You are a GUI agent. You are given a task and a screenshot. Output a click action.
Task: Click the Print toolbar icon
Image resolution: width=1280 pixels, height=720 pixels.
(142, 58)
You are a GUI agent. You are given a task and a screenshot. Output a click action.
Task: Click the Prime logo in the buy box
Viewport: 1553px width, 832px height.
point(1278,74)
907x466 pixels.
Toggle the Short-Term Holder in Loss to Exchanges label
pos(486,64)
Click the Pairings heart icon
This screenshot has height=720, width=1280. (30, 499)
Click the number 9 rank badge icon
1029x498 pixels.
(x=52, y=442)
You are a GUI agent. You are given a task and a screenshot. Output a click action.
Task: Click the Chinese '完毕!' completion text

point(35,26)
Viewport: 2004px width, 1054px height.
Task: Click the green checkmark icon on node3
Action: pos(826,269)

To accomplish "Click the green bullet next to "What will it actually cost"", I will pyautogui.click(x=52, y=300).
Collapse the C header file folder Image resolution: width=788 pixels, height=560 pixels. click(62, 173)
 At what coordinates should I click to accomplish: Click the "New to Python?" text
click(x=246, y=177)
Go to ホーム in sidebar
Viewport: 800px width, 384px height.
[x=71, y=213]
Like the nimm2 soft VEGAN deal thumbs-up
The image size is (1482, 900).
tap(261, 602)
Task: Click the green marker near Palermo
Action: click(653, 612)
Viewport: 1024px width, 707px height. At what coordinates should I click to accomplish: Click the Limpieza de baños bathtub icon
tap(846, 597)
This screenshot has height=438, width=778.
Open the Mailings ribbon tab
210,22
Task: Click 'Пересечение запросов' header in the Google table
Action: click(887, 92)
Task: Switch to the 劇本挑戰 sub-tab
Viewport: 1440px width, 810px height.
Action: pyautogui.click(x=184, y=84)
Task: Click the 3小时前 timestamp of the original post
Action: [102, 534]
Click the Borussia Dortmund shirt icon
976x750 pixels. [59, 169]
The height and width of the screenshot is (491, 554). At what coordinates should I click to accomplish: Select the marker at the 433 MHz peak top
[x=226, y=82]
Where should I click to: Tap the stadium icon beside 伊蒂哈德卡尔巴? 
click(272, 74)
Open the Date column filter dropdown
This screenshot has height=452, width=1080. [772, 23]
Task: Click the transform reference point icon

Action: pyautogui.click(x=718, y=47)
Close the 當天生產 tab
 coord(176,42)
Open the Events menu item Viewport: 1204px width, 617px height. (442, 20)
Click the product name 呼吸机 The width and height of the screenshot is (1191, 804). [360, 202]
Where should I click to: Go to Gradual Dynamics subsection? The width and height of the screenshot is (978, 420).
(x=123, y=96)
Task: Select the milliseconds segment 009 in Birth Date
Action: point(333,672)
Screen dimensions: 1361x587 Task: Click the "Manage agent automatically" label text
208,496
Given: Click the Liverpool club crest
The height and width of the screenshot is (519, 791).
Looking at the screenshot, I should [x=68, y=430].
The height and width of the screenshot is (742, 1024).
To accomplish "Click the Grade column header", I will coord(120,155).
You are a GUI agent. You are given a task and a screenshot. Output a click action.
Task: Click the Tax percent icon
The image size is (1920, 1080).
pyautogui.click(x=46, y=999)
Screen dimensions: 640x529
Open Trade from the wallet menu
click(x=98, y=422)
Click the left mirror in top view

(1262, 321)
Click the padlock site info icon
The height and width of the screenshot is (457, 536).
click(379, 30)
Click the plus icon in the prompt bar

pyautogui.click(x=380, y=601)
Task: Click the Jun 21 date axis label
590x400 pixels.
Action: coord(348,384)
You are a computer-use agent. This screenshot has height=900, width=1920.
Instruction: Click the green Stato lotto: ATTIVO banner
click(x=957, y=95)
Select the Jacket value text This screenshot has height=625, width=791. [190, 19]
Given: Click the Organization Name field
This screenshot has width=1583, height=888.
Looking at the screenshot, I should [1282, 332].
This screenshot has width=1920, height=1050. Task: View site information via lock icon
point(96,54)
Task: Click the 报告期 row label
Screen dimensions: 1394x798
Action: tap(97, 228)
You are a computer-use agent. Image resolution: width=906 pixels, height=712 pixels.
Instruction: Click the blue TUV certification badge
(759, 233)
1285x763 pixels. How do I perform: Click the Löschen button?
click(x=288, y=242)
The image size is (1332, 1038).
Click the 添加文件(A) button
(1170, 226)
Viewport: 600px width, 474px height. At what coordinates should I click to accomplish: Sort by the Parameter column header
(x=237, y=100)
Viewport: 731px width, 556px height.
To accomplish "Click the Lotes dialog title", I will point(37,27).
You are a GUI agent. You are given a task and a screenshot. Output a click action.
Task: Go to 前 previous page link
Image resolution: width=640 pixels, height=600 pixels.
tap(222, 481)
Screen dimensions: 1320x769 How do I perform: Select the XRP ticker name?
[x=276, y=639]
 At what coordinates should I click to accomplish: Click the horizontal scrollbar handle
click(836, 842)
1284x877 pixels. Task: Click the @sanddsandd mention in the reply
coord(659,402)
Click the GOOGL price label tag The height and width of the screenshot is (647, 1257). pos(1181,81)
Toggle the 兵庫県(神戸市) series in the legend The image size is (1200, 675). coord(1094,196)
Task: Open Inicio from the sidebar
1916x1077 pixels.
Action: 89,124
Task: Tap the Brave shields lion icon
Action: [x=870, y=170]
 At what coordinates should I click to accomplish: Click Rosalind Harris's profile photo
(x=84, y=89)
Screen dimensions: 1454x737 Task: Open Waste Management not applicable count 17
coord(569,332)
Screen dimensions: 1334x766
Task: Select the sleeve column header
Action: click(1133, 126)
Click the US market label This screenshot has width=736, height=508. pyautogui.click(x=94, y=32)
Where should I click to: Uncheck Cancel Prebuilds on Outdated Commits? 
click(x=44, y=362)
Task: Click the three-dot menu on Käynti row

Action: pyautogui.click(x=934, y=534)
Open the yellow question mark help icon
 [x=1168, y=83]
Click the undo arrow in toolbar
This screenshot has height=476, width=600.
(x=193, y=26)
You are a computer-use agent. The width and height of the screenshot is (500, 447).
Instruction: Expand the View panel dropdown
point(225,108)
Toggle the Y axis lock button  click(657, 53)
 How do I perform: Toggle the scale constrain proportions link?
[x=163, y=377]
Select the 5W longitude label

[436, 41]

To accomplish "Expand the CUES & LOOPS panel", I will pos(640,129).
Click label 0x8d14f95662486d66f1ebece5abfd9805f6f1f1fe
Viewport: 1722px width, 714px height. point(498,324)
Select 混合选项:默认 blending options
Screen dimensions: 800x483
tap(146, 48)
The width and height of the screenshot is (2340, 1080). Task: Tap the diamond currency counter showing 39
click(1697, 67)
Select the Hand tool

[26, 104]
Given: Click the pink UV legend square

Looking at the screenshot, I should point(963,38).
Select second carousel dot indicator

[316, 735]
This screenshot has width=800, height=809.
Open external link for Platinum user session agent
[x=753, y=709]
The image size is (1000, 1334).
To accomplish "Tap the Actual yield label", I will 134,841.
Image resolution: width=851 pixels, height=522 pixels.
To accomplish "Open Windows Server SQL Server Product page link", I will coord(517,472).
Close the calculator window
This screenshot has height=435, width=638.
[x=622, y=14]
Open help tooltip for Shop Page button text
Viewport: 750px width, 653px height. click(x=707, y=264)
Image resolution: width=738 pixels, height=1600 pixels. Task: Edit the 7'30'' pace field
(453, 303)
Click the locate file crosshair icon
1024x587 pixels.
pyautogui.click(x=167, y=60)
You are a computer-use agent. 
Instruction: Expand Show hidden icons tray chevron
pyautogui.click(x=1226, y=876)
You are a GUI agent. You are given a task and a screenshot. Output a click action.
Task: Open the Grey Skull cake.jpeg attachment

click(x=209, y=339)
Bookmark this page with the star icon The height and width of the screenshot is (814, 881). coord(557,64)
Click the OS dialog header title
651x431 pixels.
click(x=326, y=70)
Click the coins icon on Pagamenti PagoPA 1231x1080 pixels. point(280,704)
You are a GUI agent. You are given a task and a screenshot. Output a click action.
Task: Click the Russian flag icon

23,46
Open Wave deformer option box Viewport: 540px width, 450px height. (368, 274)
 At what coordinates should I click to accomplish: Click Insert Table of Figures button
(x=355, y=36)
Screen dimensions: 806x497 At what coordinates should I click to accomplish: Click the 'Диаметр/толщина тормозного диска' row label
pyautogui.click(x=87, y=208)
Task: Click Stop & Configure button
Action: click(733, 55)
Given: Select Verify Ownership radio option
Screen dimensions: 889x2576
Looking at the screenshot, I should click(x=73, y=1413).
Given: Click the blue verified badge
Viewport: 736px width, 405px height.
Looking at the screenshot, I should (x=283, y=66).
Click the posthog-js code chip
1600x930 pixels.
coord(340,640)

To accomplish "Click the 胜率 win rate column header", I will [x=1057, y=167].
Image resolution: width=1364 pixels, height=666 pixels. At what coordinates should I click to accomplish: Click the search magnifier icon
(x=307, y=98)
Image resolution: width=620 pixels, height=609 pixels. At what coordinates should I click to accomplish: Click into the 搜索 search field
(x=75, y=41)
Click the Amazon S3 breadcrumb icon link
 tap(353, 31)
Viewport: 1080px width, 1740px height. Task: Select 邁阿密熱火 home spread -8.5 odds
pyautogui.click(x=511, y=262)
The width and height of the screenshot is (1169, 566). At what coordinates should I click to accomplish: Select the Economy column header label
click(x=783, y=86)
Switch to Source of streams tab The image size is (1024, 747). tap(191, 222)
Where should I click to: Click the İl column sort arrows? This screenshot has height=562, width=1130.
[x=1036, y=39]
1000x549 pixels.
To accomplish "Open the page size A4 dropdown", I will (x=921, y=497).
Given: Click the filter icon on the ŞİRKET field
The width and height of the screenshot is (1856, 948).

========

(What you need to do)
Would you filter the entries above and keep each line that has the word "Switch"?

(Solution for this task)
Task: Switch to the 劇本挑戰 sub-tab
Switch to Source of streams tab The image size is (1024, 747). tap(191, 222)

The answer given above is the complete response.